Exercise requirements:
Repeat the entries exactly as they appear.

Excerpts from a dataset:
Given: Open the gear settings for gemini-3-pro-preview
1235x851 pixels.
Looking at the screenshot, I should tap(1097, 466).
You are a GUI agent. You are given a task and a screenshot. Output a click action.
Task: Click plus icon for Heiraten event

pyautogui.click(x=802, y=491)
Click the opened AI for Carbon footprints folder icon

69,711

Task response:
Given: Open the gear settings for gemini-3-pro-preview
1235x851 pixels.
Looking at the screenshot, I should tap(1097, 466).
You are a GUI agent. You are given a task and a screenshot. Output a click action.
Task: Click plus icon for Heiraten event

pyautogui.click(x=802, y=491)
Click the opened AI for Carbon footprints folder icon

69,711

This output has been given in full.